* _Exercise aim_
Transcribe the entries exactly as given and skip whatever images they hold.

* _Data supplied_
--- --- ---
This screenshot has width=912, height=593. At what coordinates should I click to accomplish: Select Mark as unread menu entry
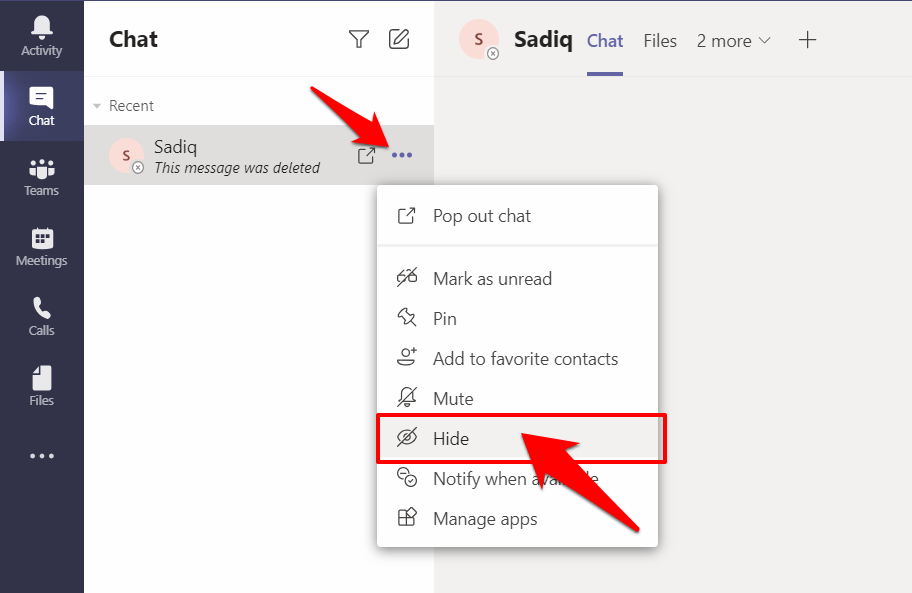coord(492,279)
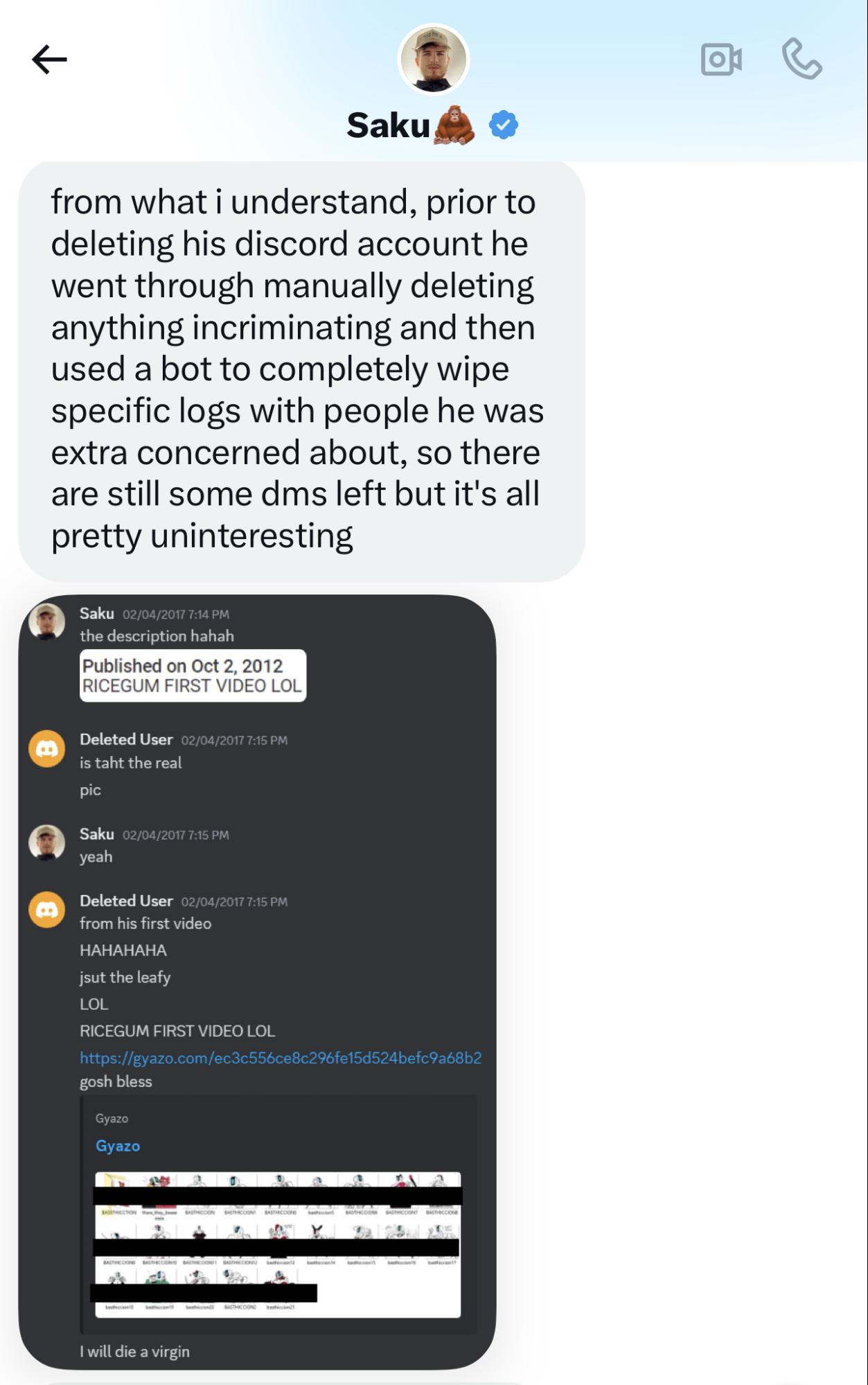This screenshot has width=868, height=1385.
Task: Tap the back arrow
Action: (x=49, y=60)
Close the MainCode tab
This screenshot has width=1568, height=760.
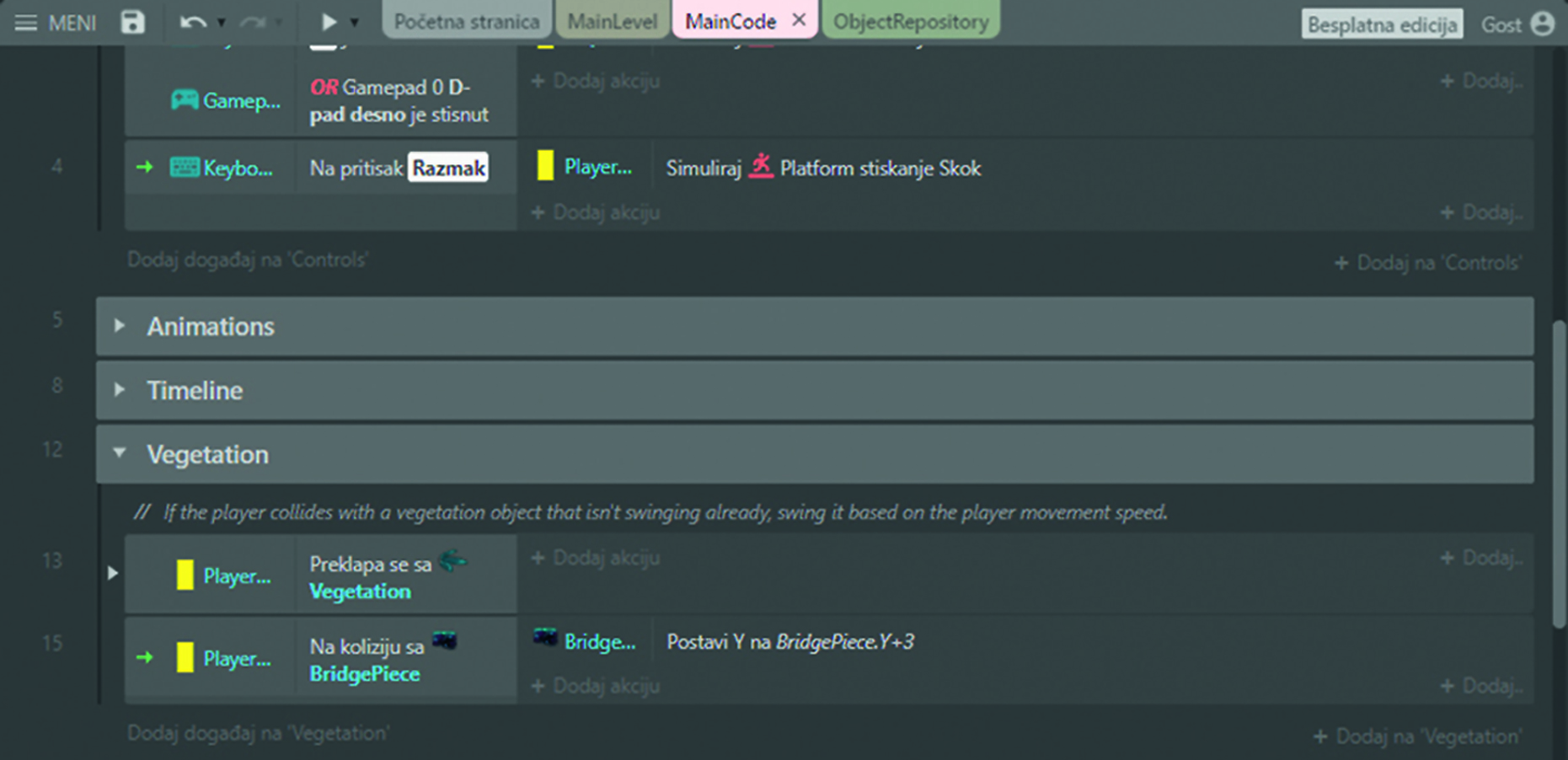click(x=799, y=19)
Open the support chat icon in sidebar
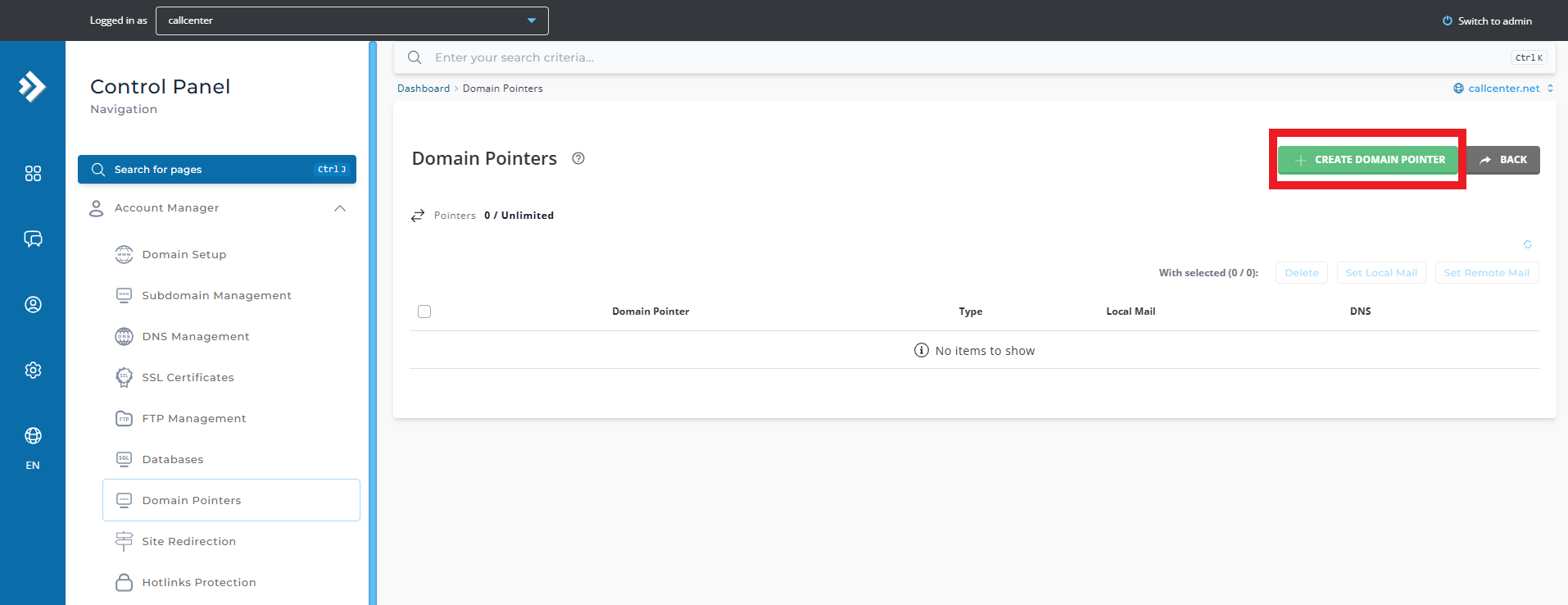The image size is (1568, 605). [x=33, y=239]
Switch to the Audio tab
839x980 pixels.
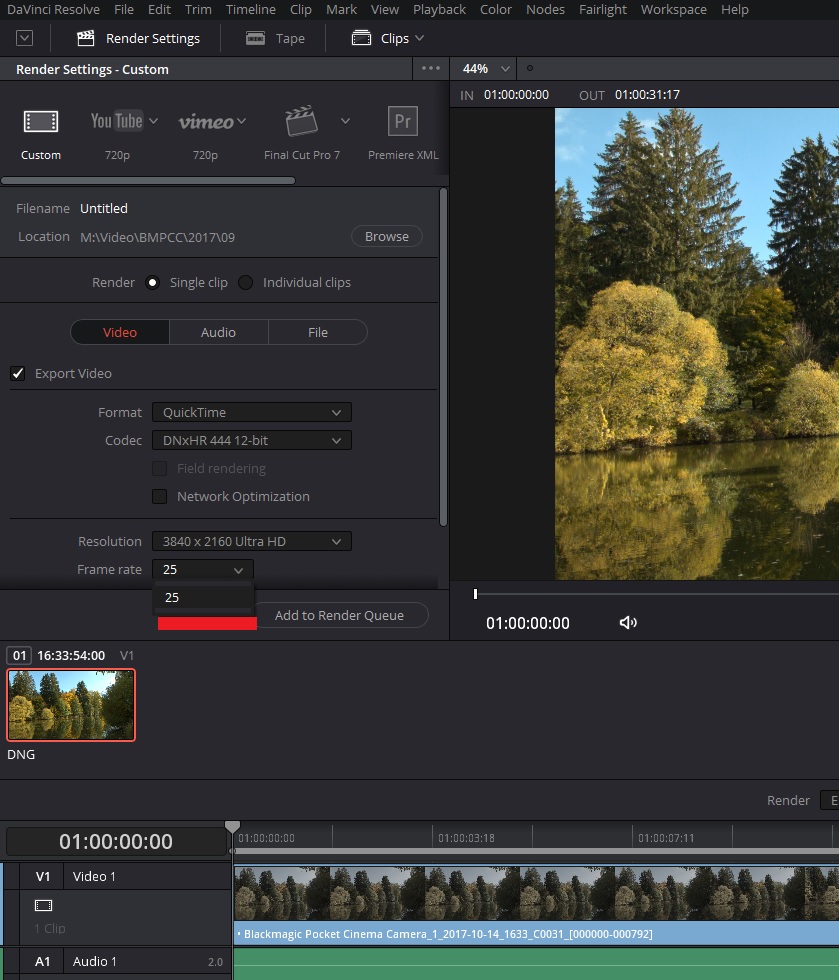218,332
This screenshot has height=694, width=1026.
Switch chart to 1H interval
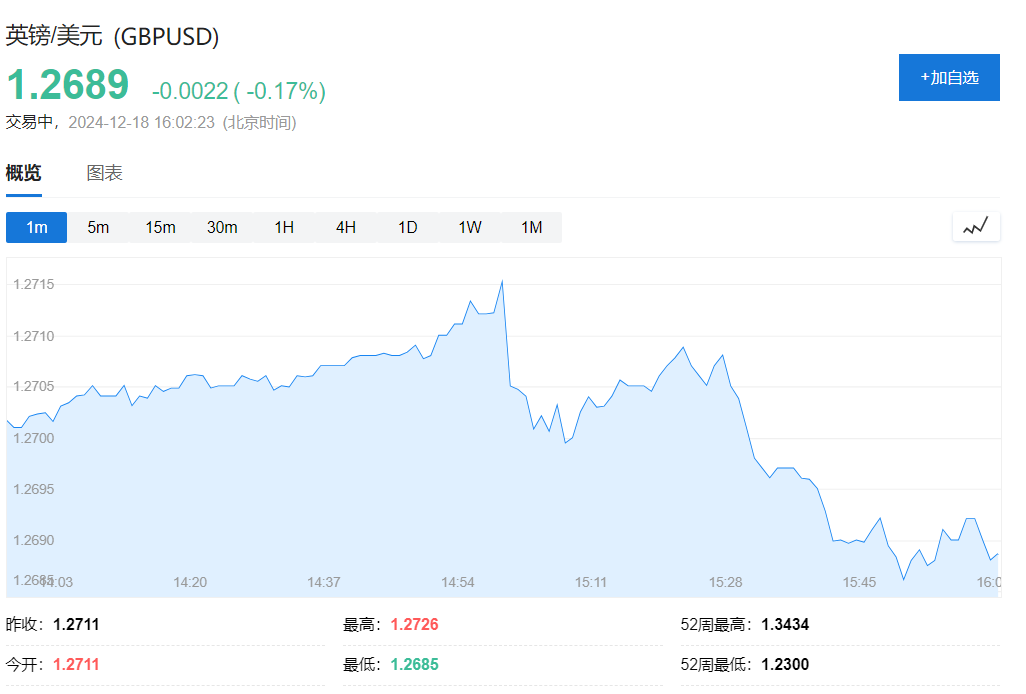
--- --- ---
* _Output below_
This screenshot has width=912, height=593. At what coordinates should I click to accomplish: Select Mark as unread menu entry
coord(492,279)
This screenshot has width=868, height=1385.
Task: Tap the back arrow
Action: (x=49, y=60)
Close the MainCode tab
This screenshot has width=1568, height=760.
click(x=799, y=19)
Open the support chat icon in sidebar
The image size is (1568, 605). [x=33, y=239]
Switch to the Audio tab
839x980 pixels.
218,332
This screenshot has height=694, width=1026.
Switch chart to 1H interval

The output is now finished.